* [Data in this exercise]
+ + + + + + +
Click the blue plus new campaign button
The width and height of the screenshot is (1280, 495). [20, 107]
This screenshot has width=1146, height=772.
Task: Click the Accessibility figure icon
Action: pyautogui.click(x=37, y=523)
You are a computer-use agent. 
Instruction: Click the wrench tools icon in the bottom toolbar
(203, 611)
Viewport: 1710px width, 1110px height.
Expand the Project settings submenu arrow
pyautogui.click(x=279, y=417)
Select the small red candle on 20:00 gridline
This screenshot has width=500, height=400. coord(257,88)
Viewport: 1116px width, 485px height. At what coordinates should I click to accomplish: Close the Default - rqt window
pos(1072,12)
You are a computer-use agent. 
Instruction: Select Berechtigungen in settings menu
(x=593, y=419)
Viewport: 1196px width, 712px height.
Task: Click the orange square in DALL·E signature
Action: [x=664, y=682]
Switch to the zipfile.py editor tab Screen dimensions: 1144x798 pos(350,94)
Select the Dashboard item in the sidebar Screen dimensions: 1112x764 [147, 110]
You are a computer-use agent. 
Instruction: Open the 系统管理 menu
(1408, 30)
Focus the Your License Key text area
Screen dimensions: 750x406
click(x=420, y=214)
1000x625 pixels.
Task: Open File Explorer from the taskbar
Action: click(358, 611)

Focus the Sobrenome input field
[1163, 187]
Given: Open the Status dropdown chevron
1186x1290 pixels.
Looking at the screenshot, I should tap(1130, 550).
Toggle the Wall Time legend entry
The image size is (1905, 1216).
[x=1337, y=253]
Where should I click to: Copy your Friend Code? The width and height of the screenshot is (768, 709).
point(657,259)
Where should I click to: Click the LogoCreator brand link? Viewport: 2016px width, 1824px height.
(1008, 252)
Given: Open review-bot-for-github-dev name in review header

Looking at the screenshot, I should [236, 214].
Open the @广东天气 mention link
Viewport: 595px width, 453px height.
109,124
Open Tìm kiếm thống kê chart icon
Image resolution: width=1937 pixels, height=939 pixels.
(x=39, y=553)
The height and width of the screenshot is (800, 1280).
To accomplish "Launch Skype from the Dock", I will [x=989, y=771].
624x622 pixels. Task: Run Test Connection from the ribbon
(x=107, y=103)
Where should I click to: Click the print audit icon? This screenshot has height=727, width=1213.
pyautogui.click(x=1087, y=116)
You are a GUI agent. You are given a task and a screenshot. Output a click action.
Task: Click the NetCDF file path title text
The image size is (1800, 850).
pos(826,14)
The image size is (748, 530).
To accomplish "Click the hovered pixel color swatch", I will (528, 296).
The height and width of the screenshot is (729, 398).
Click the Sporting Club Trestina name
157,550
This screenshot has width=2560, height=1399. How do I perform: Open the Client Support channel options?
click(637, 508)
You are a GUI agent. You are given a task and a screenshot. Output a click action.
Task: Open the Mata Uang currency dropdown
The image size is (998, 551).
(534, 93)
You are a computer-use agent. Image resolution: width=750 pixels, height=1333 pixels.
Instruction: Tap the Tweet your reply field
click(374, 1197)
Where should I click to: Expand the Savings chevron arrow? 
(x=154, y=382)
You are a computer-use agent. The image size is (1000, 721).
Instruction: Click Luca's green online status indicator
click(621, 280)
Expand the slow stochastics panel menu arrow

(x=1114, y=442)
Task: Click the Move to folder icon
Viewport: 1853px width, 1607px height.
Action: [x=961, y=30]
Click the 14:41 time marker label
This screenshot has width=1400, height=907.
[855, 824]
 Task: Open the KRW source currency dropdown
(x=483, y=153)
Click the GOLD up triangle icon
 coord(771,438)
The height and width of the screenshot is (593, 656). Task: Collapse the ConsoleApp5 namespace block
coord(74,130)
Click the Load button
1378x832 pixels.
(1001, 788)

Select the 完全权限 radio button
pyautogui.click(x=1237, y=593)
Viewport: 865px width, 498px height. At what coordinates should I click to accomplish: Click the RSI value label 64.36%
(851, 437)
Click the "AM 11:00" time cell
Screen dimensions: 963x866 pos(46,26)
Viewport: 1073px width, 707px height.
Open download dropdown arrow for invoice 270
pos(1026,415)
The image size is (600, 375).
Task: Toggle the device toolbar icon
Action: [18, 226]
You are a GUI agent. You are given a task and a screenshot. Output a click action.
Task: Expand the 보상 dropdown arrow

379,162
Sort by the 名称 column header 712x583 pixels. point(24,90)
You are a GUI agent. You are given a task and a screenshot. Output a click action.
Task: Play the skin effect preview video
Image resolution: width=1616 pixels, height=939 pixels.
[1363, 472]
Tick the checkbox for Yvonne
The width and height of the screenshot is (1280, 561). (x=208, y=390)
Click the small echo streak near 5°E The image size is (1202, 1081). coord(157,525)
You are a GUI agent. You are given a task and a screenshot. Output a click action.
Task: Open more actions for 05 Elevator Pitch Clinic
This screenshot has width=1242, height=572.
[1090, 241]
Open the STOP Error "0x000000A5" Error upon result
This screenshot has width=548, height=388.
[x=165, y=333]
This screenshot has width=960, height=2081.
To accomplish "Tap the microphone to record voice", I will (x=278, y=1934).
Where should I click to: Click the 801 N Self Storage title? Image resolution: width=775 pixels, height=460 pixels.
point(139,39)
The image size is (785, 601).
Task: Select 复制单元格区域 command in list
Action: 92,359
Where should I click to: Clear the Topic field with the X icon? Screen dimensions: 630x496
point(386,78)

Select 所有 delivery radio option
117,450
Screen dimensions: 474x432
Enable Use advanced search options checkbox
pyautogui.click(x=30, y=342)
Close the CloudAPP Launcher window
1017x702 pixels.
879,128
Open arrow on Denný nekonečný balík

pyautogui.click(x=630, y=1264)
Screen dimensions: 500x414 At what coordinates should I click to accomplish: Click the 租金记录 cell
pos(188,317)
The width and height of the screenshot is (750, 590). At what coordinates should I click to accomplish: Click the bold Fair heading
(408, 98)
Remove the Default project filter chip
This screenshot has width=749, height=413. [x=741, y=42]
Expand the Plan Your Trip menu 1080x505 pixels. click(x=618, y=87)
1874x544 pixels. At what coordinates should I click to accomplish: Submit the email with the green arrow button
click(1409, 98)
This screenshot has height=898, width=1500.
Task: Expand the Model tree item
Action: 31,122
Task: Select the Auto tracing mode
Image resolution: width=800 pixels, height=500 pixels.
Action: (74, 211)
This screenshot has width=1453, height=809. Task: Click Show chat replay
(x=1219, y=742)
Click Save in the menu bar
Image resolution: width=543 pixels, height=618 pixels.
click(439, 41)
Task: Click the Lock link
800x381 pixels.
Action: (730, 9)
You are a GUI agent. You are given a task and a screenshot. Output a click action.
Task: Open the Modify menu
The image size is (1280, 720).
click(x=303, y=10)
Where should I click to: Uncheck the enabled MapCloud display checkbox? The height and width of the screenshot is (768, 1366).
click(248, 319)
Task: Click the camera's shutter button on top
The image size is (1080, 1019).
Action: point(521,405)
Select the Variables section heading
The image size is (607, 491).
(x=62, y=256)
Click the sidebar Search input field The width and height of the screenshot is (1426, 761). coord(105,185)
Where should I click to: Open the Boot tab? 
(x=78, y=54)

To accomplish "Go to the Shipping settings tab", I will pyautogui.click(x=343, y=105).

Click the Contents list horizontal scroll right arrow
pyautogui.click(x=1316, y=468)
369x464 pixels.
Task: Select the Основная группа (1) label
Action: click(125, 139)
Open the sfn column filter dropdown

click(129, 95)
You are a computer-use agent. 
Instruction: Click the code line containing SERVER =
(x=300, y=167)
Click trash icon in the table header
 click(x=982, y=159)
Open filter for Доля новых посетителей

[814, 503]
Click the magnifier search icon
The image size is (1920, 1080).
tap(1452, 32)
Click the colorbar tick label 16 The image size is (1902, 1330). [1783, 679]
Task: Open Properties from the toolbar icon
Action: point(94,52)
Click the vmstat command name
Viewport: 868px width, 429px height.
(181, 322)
+ + + + + + +
* [Exercise]
Look through the material above for "sidebar" and copy the lines that have it.

* [Solved problem]
Select the Dashboard item in the sidebar Screen dimensions: 1112x764 [147, 110]
Click the sidebar Search input field The width and height of the screenshot is (1426, 761). coord(105,185)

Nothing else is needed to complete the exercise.